From the data, return each line holding the word "النادي".

→ **DATA LISTING**
● ● ●
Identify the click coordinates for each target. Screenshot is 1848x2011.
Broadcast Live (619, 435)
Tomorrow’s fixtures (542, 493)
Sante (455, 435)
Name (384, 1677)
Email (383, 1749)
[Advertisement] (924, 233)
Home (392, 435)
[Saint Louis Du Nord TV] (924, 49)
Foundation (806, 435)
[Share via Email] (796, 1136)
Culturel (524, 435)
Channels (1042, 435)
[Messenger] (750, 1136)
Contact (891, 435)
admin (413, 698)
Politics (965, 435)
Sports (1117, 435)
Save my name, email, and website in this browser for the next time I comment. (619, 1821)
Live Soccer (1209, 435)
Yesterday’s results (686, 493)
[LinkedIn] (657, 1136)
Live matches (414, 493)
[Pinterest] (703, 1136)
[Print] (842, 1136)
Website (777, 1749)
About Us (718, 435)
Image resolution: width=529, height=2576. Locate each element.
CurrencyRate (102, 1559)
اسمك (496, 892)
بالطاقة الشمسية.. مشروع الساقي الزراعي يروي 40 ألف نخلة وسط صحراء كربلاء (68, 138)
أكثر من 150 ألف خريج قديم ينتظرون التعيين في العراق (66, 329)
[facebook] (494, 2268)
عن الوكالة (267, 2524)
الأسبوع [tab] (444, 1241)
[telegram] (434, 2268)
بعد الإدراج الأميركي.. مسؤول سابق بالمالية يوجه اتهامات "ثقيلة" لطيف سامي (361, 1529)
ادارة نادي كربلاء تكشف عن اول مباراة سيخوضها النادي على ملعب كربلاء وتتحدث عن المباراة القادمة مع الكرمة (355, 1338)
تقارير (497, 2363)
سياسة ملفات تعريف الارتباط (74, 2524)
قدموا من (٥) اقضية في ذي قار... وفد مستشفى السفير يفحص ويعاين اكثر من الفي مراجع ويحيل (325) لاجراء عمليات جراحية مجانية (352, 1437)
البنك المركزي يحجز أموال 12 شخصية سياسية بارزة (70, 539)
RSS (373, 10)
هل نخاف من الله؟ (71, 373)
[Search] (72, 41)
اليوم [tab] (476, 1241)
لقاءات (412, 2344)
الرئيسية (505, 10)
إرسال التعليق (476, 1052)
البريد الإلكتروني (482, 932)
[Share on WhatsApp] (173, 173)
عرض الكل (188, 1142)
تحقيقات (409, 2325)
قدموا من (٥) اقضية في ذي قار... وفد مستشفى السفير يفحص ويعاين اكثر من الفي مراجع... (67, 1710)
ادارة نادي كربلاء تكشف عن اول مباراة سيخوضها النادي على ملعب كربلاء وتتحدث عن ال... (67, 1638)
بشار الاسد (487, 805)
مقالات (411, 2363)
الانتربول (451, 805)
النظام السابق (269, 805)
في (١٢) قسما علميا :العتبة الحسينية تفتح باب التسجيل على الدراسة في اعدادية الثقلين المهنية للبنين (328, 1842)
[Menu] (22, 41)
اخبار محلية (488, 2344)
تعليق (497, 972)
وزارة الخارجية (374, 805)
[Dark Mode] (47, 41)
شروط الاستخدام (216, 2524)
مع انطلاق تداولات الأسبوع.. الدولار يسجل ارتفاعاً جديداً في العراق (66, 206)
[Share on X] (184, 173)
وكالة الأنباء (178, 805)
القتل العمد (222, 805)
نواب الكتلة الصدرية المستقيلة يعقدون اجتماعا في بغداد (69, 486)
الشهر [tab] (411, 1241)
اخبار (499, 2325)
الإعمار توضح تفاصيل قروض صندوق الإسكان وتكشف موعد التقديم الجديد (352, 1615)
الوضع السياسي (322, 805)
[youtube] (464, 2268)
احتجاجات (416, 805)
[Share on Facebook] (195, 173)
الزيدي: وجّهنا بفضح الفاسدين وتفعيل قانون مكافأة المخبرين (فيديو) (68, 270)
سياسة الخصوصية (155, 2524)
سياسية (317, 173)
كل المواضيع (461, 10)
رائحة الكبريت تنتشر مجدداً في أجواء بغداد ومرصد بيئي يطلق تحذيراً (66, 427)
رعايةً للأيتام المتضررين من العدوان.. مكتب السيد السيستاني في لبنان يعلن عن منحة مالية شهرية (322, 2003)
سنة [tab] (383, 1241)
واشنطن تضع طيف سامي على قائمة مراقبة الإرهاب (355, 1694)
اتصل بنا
● ● ●
→ **TASK RESULT**
ادارة نادي كربلاء تكشف عن اول مباراة سيخوضها النادي على ملعب كربلاء وتتحدث عن المباراة القادمة مع الكرمة (355, 1338)
ادارة نادي كربلاء تكشف عن اول مباراة سيخوضها النادي على ملعب كربلاء وتتحدث عن ال... (67, 1638)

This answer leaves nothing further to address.